Token Engineers use the Monte Carlo method to simulate the consequences of various possible interactions while taking into account the probability of their occurrence. By running a large number of simulations it’s possible to stress-test the project in multiple scenarios and identify emergent risks.

Testnet Deployment

If possible, it's highly beneficial for projects to extend the testing phase even further by letting real users use the network. Idea is the same as in agent-based testing - continuous optimization based on provided metrics. Furthermore, in case the project considers airdropping its tokens, giving them to early users is a great strategy. Even though part of the activity will be disingenuine and airdrop-oriented, such strategy still works better than most.

Time Duration

Token engineering process may take from as little as 2 weeks to as much as 5 months. It depends on the project category (Layer 1 protocol will require more time, than a simple DApp), and security requirements. For example, a bank issuing its digital token will have a very low risk tolerance.

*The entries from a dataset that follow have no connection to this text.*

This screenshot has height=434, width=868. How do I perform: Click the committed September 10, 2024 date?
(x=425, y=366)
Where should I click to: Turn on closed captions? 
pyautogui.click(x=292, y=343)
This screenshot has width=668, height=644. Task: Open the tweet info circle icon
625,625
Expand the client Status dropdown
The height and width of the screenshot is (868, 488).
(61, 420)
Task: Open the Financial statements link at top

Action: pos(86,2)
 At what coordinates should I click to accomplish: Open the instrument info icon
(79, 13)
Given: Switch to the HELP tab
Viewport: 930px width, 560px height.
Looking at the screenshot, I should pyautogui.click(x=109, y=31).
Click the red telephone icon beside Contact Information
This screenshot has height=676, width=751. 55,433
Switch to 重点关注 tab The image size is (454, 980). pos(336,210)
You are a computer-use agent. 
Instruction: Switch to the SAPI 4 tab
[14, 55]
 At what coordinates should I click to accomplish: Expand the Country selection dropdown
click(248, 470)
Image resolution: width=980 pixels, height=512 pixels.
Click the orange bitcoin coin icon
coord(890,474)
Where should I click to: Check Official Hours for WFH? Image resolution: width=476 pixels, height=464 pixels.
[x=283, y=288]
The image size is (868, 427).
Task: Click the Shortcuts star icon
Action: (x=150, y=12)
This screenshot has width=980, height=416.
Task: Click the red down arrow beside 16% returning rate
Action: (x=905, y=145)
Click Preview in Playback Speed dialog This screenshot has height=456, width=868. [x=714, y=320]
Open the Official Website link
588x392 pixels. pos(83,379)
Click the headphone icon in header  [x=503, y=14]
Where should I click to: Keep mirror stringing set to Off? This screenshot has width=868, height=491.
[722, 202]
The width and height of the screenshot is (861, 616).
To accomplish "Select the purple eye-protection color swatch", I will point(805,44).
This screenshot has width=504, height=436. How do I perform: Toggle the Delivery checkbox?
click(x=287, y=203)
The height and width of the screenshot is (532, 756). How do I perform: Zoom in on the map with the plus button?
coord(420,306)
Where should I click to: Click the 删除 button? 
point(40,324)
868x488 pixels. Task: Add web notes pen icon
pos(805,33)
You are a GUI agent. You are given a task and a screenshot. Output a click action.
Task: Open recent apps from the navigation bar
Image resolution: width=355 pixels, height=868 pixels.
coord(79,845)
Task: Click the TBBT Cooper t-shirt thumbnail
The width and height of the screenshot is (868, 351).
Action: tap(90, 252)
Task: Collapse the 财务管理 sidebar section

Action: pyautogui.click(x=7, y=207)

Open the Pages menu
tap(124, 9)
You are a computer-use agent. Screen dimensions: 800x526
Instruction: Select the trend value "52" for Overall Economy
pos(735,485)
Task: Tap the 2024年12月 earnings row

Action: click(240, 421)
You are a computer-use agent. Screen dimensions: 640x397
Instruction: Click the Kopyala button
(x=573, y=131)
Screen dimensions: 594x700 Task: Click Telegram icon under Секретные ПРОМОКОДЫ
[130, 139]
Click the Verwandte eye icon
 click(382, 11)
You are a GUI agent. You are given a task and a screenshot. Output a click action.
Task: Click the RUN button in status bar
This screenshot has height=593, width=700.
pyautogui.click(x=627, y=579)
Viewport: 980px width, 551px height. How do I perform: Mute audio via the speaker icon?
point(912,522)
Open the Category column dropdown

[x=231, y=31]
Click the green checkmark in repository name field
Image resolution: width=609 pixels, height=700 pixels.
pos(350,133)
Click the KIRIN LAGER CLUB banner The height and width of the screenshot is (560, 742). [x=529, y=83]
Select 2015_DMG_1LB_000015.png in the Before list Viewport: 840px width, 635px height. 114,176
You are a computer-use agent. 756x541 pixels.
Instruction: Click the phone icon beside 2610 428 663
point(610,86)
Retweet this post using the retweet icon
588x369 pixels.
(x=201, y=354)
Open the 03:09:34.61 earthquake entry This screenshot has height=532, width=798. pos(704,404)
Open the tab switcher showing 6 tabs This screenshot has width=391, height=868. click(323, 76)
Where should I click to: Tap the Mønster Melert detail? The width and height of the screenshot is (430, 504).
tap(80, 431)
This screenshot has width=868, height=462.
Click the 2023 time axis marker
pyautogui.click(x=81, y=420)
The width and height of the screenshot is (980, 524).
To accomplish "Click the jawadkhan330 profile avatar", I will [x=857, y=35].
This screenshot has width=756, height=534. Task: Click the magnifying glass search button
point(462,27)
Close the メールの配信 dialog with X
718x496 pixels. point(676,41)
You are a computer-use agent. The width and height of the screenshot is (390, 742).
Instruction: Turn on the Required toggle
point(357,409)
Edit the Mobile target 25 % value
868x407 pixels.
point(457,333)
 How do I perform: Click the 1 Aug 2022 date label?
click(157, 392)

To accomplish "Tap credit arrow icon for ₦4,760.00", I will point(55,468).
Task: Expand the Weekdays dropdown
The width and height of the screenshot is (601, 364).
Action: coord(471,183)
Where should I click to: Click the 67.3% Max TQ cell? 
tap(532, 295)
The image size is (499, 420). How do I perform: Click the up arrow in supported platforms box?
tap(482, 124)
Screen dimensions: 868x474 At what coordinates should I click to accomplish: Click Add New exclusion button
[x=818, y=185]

Required Skills for Token Engineering

Token engineering is a multidisciplinary field and requires a great amount of specialized knowledge. Key knowledge areas are:

  • Systems Engineering
  • Machine Learning
  • Market Research
  • Capital Markets
  • Current trends in Web3
  • Blockchain Engineering
  • Statistics


The token engineering process consists of 3 steps: Discovery Phase, Design Phase, and Deployment Phase. It’s utilized mostly by established blockchain projects, and financial institutions like the International Monetary Fund. Even though it’s a very resource-consuming process, we believe it’s worth it. Projects that went through scrupulous design and testing before launch are much more likely to receive VC funding and be in the 10% of crypto projects that survive the bear market. Going through that process also has a symbolic meaning - it shows that the project is long-term oriented.

If you're looking to create a robust tokenomics model and go through institutional-grade testing please reach out to Our team is ready to help you with the token engineering process and ensure your project’s resilience in the long term.


What does token engineering process look like?

  • Token engineering process is conducted in a 3-step methodical fashion. This includes Discovery Phase, Design Phase, and Deployment Phase. Each of these stages should be tailored to the specific needs of a project.

Is token engineering meant only for big projects?

  • We recommend that even small projects go through a simplified design and optimization process. This increases community's trust and makes sure that the tokenomics doesn't have any obvious flaws.

How long does the token engineering process take?

  • It depends on the project and may range from 2 weeks to 5 months.